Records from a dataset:
----
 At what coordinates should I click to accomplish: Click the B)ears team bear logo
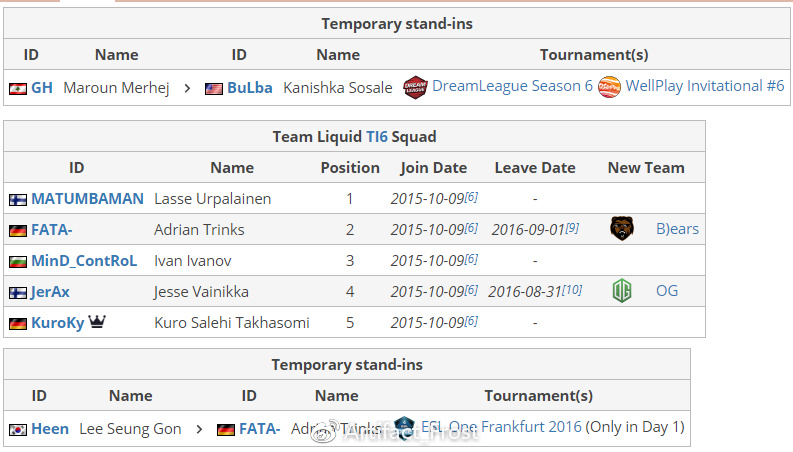coord(622,229)
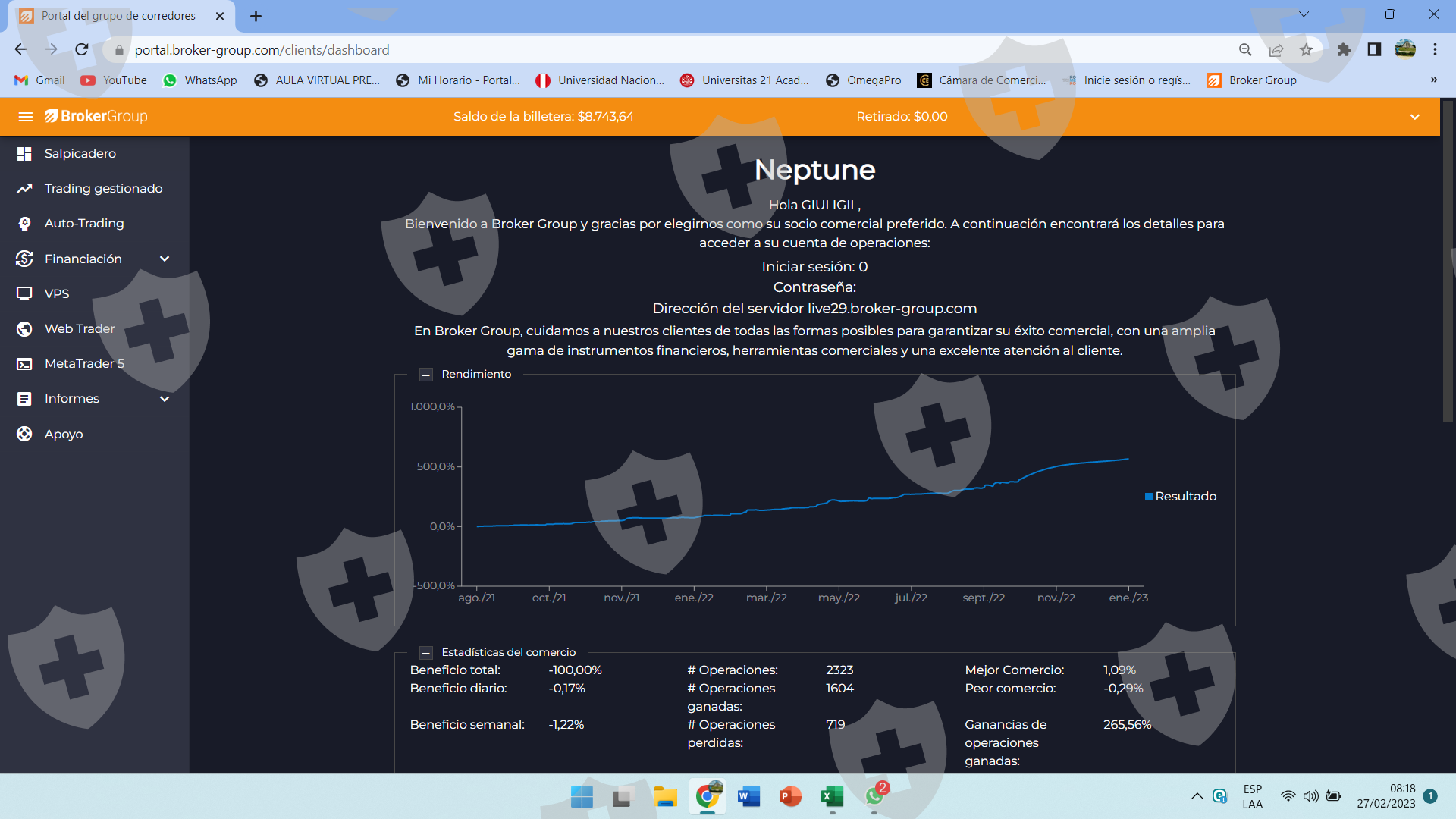Viewport: 1456px width, 819px height.
Task: Bookmark this page with star icon
Action: (1306, 50)
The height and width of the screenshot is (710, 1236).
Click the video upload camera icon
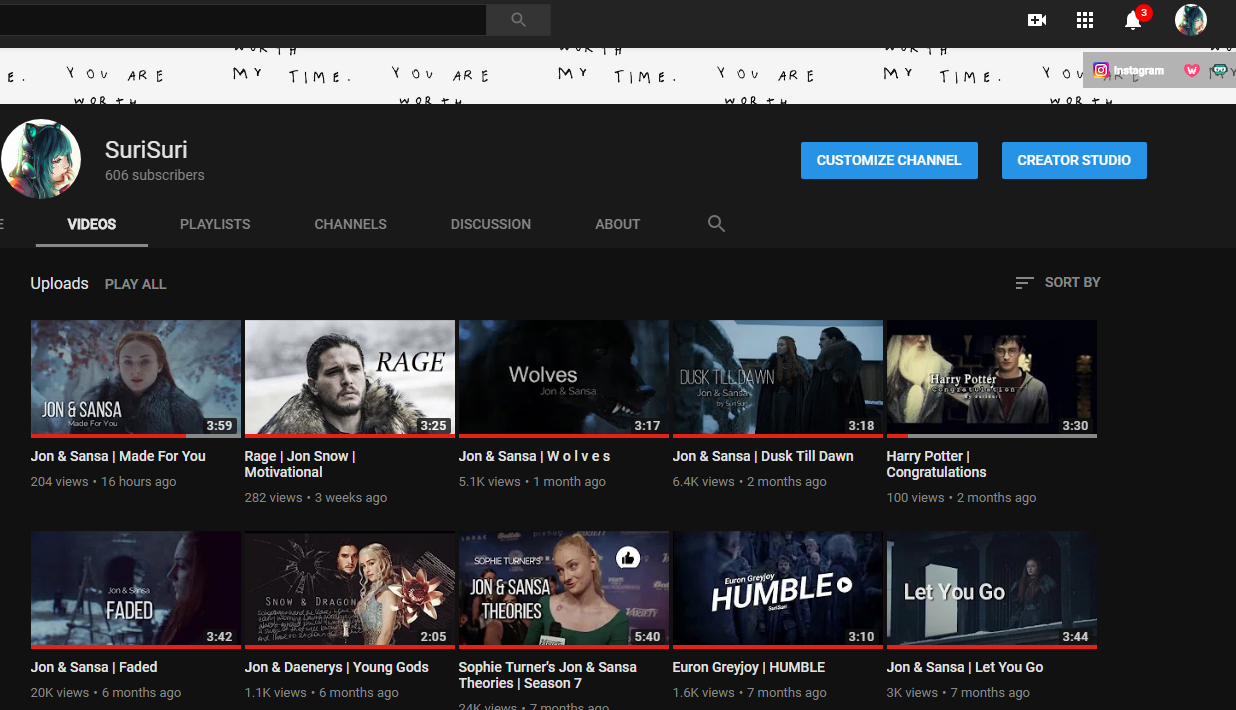[x=1037, y=19]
----
Your instructions: Rewrite the records above as a JSON list of strings with one string per line, skipping blank lines and leaving out the pictures.

Answer for the task:
[
  " At what coordinates should I click to accomplish: Click the B)ears team bear logo",
  "coord(622,229)",
  "Viewport: 1456px width, 819px height.",
  "Task: Bookmark this page with star icon",
  "Action: (1306, 50)",
  "The height and width of the screenshot is (710, 1236).",
  "Click the video upload camera icon",
  "[x=1037, y=19]"
]